Foram momentos inesquecíveis, mas de tão inesquecíveis, esqueci como soube que tínhamos ganho 1-0. Não sei como foi... Não sei se alguém do restaurante nos disse, se o canal de TV Espanhol o informou, se houve um novo telefonema para a nossa "vila" - ainda era vila - mas sei que o Benfica tinha ganho.
Nesse momento tive as emoções mistas que não me permitem encarar essa eliminatória como limpa. Não me perdoarei nunca não ter acompanhado o meu Benfica nesses 90 minutos. Só eu sei o que sofri e não sou pessoa de me vangloriar pelo sofrimento, nem pessoa de entrar em concursos para ver quem sente mais o Benfica. Aliás, a força deste clube é exactamente o "sentir diferente" de várias formas, por milhões de pessoas. Nessa noite o alívio final de saber o resultado era confrontado com a tristeza de não ter estado com o Benfica.
A caminho do hotel e numa viagem de duas horas - este meu tio vivia a 200 km de distância donde estava a nossa excursão - lembro de olhar o vidro da janela do carro e sonhar com o dia em que pudesse ir ao Estádio da Luz todas as semanas. Esse dia chegou e hoje sei que alem da família, nada mais me prende a Portugal. Apenas este Estádio e esta paixão que não me permitirá nunca viver longe daqui. Sei que tenho espírito de emigrante, sei que passo, passei e passarei muito tempo fora de Portugal, mas nunca poderei passar sem o Estádio da Luz e sem o Benfica... Esta âncora irracional tem muito a ver com este Benfica - Marselha (mas não só) e sei que hoje no Estádio da Luz colocarei 20 anos depois uma pedra sobre o Marselha. Há dias especiais e jogos especiais mas quando daqui a umas horas subir as escadas para o meu lugar no terceiro anel sei que estou a apaziguar-me interiormente e sei que fecharei o ciclo Marselha com a mesma paixão com que a vivi 20 anos atrás de forma muito distante.

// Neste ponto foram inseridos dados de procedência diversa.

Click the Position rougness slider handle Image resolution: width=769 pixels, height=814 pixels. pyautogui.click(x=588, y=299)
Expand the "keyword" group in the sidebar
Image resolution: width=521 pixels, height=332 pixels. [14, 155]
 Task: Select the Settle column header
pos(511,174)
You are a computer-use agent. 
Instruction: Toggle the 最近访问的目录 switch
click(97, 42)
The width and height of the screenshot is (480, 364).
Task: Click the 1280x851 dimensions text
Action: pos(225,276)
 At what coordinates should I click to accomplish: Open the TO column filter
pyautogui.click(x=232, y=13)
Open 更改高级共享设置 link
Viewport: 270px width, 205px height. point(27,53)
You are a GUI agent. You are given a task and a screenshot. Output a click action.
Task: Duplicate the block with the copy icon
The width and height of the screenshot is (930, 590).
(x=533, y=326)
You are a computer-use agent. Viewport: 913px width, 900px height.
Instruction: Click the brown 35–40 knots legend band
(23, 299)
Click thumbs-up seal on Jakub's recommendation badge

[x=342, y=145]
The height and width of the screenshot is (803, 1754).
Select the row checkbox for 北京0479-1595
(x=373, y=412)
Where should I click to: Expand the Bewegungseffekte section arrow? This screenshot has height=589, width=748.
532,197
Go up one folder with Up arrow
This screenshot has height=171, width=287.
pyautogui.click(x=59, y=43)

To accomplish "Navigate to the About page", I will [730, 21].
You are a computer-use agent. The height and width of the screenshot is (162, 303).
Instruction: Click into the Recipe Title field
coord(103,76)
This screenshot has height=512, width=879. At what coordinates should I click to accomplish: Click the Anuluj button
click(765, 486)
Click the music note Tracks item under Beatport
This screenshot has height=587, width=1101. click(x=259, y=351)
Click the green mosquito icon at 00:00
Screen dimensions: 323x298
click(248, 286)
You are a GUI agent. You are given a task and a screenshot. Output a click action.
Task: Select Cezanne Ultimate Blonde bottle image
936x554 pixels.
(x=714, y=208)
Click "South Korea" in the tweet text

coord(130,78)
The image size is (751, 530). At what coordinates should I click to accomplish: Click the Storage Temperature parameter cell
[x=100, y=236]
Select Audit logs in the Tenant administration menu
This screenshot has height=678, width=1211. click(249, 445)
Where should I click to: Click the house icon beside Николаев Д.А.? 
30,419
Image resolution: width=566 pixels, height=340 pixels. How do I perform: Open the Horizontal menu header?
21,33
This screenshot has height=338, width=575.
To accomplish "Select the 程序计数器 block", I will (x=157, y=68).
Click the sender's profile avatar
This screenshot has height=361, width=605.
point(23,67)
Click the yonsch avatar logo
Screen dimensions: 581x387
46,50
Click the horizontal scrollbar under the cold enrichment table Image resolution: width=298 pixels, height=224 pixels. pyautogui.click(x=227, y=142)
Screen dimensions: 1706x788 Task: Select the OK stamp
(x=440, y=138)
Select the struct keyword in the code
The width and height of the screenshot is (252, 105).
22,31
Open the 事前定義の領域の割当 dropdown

Nessa mesma noite e antes de dormir, lembro que todos os meus amigos me disseram que viram o jogo no EuroSport. Aí, sei que a minha tristeza foi outra vez enorme. No EuroSport??? Em 1990 o EuroSport não dava muitos jogos da taça dos cubes campeões Europeus, mas de vez em quando lá dava um directo. Pois bem, nesse dia o EuroSport deu o jogo e teria sido tão fácil vê-lo em qualquer lugar, de qualquer cantinho de Espanha... Fui dormir e no dia seguinte acordei com as notícias da mão de Vata que apenas soube no dia seguinte. Fechei esse ciclo e esse nome "Marselha" até hoje...
Espero que hoje a equipa corresponda, mas se algo correr mal eu sei que fiz a minha parte. Há 20 anos senti exactamente o contrário. Os nossos jogadores fizeram a sua parte e eu não cumpri com a minha. Hoje pode ser diferente e espero que ambos correspondamos às expectativas.